DATA PROVIDED:
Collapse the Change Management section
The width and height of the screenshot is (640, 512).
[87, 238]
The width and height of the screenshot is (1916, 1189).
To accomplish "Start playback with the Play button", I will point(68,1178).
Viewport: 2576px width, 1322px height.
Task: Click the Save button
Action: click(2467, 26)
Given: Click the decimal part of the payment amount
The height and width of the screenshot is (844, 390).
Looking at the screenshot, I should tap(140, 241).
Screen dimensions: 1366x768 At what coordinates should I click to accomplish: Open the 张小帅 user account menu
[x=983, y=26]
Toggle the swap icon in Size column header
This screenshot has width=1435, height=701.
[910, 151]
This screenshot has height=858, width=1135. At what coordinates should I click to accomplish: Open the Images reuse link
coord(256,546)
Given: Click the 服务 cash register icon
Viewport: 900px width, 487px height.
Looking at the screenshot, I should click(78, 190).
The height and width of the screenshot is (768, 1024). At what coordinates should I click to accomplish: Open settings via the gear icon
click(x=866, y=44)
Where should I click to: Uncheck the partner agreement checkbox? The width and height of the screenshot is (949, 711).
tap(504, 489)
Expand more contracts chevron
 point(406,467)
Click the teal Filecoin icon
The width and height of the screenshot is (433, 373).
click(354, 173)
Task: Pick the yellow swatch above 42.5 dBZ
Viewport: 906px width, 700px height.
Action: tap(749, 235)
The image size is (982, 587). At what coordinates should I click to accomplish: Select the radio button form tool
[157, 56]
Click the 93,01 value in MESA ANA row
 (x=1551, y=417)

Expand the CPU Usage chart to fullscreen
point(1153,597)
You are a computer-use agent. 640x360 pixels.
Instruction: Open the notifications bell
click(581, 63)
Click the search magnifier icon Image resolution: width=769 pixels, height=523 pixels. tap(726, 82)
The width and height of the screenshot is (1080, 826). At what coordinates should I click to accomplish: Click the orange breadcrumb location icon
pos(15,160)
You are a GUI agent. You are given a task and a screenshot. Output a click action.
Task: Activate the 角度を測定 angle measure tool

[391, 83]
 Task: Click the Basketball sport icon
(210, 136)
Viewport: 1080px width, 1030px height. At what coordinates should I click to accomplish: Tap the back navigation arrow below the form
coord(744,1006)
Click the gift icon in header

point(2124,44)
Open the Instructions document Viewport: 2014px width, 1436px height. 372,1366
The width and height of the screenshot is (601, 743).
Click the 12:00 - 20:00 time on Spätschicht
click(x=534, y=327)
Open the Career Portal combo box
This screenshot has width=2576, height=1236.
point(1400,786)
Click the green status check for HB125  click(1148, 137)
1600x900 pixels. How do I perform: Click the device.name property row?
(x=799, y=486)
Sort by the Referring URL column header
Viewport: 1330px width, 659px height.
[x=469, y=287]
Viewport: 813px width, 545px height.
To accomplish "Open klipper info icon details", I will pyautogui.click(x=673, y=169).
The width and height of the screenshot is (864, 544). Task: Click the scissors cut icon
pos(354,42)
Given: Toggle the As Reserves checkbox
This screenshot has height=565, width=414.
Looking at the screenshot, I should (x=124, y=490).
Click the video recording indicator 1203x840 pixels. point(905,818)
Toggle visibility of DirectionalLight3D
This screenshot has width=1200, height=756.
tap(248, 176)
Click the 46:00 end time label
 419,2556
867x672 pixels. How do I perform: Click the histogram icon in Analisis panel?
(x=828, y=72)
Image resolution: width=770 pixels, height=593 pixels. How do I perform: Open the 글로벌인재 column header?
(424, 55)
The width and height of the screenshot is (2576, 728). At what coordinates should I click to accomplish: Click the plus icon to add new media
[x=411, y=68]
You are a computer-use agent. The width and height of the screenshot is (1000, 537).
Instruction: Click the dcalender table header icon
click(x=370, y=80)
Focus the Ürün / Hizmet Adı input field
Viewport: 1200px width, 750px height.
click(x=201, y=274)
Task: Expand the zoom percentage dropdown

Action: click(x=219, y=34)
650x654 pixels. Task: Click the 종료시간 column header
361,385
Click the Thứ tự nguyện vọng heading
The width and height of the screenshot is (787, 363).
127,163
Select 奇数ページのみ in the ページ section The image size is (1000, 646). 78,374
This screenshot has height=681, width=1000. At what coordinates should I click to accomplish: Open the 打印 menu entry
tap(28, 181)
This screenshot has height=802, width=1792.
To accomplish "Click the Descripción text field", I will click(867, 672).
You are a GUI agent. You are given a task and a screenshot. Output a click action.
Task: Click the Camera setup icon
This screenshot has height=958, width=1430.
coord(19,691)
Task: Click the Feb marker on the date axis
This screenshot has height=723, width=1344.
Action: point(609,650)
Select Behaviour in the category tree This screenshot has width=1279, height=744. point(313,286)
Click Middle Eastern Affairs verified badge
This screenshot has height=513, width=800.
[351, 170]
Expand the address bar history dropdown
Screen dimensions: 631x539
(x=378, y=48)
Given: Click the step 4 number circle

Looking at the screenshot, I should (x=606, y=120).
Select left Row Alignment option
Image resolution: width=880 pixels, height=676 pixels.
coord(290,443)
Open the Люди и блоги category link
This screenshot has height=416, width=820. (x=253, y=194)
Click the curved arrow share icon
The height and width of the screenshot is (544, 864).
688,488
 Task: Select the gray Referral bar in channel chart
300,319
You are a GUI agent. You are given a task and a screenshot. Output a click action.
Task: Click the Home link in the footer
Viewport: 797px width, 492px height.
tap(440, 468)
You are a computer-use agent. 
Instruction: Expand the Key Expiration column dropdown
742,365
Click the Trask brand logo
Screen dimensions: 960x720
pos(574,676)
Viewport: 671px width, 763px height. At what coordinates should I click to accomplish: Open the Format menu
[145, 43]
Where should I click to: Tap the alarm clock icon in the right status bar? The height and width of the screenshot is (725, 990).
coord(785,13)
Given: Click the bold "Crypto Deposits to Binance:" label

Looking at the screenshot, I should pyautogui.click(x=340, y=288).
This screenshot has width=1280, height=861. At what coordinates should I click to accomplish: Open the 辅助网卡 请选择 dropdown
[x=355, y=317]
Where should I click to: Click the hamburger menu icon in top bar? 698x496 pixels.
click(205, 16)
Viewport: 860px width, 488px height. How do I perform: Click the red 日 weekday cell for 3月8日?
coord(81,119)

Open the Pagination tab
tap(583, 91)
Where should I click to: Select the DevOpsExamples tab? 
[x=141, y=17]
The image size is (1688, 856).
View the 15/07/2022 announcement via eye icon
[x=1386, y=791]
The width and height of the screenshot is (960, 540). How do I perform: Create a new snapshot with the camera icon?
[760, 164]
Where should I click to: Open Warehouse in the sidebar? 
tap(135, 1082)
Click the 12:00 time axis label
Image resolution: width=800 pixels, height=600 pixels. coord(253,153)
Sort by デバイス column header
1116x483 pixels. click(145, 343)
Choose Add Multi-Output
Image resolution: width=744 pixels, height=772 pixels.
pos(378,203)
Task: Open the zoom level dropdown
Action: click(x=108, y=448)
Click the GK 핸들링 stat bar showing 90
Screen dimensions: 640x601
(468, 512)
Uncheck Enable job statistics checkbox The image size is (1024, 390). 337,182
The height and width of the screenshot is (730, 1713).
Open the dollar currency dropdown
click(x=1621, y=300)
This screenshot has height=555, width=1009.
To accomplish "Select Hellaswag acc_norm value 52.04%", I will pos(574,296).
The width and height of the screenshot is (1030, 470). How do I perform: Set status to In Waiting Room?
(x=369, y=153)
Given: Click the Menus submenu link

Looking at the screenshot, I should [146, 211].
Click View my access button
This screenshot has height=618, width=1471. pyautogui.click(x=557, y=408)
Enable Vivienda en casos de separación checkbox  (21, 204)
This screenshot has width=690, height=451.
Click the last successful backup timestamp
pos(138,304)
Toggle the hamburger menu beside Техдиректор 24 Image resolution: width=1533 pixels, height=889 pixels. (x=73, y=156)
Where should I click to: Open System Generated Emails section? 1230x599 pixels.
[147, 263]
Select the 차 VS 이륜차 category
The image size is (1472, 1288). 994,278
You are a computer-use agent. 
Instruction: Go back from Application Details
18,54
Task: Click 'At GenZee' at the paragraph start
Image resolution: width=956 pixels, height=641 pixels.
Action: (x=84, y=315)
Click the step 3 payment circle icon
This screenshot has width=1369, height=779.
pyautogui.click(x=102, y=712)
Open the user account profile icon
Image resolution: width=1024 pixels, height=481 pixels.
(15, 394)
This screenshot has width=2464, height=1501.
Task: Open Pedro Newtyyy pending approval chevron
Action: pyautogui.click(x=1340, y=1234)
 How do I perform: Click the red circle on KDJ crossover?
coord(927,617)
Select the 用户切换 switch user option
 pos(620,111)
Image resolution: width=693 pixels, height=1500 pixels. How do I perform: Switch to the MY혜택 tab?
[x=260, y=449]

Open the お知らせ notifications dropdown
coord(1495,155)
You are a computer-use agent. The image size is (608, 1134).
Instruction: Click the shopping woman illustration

WHAT IS REQUIRED:
Rewrite the part of the data that opens with the line containing "Viewport: 860px width, 488px" and closes with the line containing "Toggle the hamburger", swapping "checkbox" for "check box" and leaving everything else unchanged.

COMPLETED EXERCISE:
Viewport: 860px width, 488px height. How do I perform: Click the red 日 weekday cell for 3月8日?
coord(81,119)

Open the Pagination tab
tap(583, 91)
Where should I click to: Select the DevOpsExamples tab? 
[x=141, y=17]
The image size is (1688, 856).
View the 15/07/2022 announcement via eye icon
[x=1386, y=791]
The width and height of the screenshot is (960, 540). How do I perform: Create a new snapshot with the camera icon?
[760, 164]
Where should I click to: Open Warehouse in the sidebar? 
tap(135, 1082)
Click the 12:00 time axis label
Image resolution: width=800 pixels, height=600 pixels. coord(253,153)
Sort by デバイス column header
1116x483 pixels. click(145, 343)
Choose Add Multi-Output
Image resolution: width=744 pixels, height=772 pixels.
pos(378,203)
Task: Open the zoom level dropdown
Action: click(x=108, y=448)
Click the GK 핸들링 stat bar showing 90
Screen dimensions: 640x601
(468, 512)
Uncheck Enable job statistics check box The image size is (1024, 390). 337,182
The height and width of the screenshot is (730, 1713).
Open the dollar currency dropdown
click(x=1621, y=300)
This screenshot has height=555, width=1009.
To accomplish "Select Hellaswag acc_norm value 52.04%", I will pos(574,296).
The width and height of the screenshot is (1030, 470). How do I perform: Set status to In Waiting Room?
(x=369, y=153)
Given: Click the Menus submenu link

Looking at the screenshot, I should [146, 211].
Click View my access button
This screenshot has height=618, width=1471. pyautogui.click(x=557, y=408)
Enable Vivienda en casos de separación check box  (21, 204)
This screenshot has width=690, height=451.
Click the last successful backup timestamp
pos(138,304)
Toggle the hamburger menu beside Техдиректор 24 Image resolution: width=1533 pixels, height=889 pixels. (x=73, y=156)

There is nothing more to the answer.